Washington. Alle sette e quindici del mattino, all’Omni Shoreham Hotel della capitale americana, è partita l’operazione “terzo mandato di Bush”. Il prescelto è John McCain, ormai a un passo dalla nomination repubblicana. L’ala destra e reaganiana del movimento conservatore, riunita all’annuale Conservative Political Action Conference (Cpac), avrebbe preferito chiunque altro al senatore dell’Arizona e, stando all’accoglienza, il candidato ideale sarebbe stato l’attuale vicepresidente Dick Cheney (“siete così calorosi che quasi mi viene voglia di candidarmi”, ha detto scherzando). Il candidato invece sarà John McCain, il repubblicano che otto anni fa aveva provato a fermare George W. e da sempre il più indipendente dei senatori del Grand Old Party.
Ieri mattina alle sette e quindici, però, Bush è andato al Cpac e, sia pure implicitamente, ha invitato i militanti conservatori a mobilitarsi intorno a McCain: “Abbiamo avuto un buon dibattito e presto avremo un nominato che porterà alta la bandiera conservatrice in queste elezioni e oltre”. McCain è un vero conservatore, ha voluto dire Bush alla sua scettica base. E non è la prima volta che lo fa. A fine gennaio, durante il discorso sullo stato dell’Unione, Bush aveva annunciato quali saranno le sfide di questo ultimo anno presidenziale e, dall’Iraq all’immigrazione, dalle tasse al freno alla spesa clientelare, sembrava elencasse il programma elettorale di McCain. Il senatore, giovedì sera, ha provato a ricordarlo ai militanti conservatori del Cpac: vincere la guerra in Iraq, sconfiggere il jihadismo, tagliare le tasse, bloccare le spese inutili della casta congressuale, nominare giudici come quelli scelti da Bush, attenti cioè ad applicare la legge e non a crearla, battersi per i diritti “del nato e del non ancora nato” e perseguire una filosofia di governo che si basi sulla convinzione che “la libertà è un diritto conferito dal nostro Creatore, non dallo stato”.

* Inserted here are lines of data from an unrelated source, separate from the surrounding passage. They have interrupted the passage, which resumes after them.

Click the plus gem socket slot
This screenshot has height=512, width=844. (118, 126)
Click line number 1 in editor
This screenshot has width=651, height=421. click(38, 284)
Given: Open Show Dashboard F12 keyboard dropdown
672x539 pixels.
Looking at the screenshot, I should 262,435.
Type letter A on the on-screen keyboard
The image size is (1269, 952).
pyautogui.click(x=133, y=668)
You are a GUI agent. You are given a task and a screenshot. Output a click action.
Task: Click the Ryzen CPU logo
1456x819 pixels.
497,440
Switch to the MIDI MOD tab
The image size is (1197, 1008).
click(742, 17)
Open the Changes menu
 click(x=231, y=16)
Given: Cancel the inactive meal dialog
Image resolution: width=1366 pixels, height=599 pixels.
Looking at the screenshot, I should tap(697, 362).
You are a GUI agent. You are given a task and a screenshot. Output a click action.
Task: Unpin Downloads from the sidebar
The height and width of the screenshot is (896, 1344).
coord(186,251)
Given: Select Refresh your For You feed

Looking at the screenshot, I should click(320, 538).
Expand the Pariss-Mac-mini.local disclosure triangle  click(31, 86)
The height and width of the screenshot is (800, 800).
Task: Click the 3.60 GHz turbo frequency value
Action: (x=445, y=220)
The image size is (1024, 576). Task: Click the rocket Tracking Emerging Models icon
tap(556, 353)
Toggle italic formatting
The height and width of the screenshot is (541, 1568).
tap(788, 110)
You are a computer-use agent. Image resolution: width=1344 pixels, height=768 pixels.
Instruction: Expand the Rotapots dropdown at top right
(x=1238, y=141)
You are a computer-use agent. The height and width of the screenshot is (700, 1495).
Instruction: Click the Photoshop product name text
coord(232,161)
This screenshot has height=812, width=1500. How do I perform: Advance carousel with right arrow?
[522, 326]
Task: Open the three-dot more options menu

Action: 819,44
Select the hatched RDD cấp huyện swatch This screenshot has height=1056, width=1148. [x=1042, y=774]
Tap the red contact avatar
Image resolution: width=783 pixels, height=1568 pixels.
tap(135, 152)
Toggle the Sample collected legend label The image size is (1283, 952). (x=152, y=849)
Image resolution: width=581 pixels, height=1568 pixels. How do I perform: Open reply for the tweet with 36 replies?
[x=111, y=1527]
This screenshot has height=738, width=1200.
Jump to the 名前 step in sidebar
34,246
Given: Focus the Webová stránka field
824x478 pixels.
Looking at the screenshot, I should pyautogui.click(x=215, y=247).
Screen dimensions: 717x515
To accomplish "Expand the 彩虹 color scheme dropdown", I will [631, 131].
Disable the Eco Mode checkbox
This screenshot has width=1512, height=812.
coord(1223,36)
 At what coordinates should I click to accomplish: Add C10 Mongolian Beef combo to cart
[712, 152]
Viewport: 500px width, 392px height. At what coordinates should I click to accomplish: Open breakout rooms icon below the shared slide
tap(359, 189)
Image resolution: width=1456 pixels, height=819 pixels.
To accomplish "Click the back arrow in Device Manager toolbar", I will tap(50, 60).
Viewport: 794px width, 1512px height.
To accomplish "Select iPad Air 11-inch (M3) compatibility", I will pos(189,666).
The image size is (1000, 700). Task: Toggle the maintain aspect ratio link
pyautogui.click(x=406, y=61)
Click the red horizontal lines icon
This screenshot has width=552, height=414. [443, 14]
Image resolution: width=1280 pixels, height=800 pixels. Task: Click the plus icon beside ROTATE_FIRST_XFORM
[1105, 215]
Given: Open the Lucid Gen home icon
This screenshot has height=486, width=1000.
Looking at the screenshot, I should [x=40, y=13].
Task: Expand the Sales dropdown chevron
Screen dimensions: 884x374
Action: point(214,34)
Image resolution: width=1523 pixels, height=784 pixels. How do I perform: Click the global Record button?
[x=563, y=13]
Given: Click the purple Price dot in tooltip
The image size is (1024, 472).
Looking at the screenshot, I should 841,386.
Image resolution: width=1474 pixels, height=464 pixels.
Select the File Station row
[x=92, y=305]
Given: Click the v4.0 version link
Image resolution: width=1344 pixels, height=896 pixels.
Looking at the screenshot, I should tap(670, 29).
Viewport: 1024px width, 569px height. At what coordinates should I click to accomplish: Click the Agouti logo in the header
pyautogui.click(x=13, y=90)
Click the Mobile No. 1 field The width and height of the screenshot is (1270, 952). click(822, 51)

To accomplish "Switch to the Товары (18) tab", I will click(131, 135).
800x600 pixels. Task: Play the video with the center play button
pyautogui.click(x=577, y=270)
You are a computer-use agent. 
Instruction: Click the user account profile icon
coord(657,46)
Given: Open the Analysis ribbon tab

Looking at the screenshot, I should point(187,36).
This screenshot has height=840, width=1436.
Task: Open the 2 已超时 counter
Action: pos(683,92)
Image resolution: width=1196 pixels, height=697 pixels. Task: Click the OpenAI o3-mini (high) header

La novità ora è la decisa discesa in campo del clan Bush a favore di McCain. Il segnale che il casato dei Bush e il vertice del partito si siano schierati con il senatore è stato subito chiaro quando a presentare McCain sul palco del Cpac è salito l’ex senatore George Allen, fino all’anno scorso il favorito del partito per la successione a Bush. In poche ore si è saputo che Karl Rove ha versato alla campagna di McCain 2.300 dollari, il massimo consentito dalla legge, che Ken Mehlman, l’uomo macchina dei Bush e del Partito repubblicano, si è messo a disposizione e che i bushiani hanno già una lista di possibili vicepresidenti da sottoporre a McCain guidata dal 52enne Rob Portman, ex deputato dell’Ohio ed ex capo dell’Ufficio del budget e del management della Casa Bianca di Bush.
Lo sceriffo apostata
Il capo del Partito democratico, Howard Dean, ha già cominciato a raccogliere fondi avvertendo gli elettori liberal che “dall’Iraq alla sanità, dalle pensioni ai tagli delle tasse, McCain non fa altro che promettere un terzo mandato di Bush”. Il Washington Post, ieri, ha pubblicato due editoriali, l’uno di Michael Gerson, ex speechwriter di Bush, e l’altro del neoconservatore Charles Krauthammer, per sottolineare ed esaltare la stessa cosa temuta da Dean. Gerson ha ricordato che mentre i conservatori tradizionali gli chiedevano di abbandonare l’approccio pro immigrazione e di attenuare l’enfasi sulla politica estera idealista, entrambi capisaldi della politica di Bush, McCain non li ha ascoltati e, anzi, “di tutti i candidati repubblicani è quello che ha mostrato la maggiore continuità ideologica con l’internazionalismo morale di Bush”, non soltanto sull’Iraq e la guerra al terrorismo, ma anche sul Darfur e sulla lotta all’Aids in Africa. Krauthammer, invece, ha scritto che McCain è “lo sceriffo apostata” del Partito repubblicano, sulla scia di Bush, “lo sceriffo apostata originale”. L’attuale presidente, infatti, è il politico che ha cambiato la natura del movimento conservatore, distaccandosi dal vetusto modello reaganiano. E’ stato il conservatorismo compassionevole e solidale di Bush – con i programmi federali su istruzione e sanità, con le politiche pro immigrazione e l’internazionalismo democratico – ad avviare il superamento della tradizione reaganiana che certi conservatori oggi imputano a McCain. In breve: “E’ stato Bush a procreare McCain”.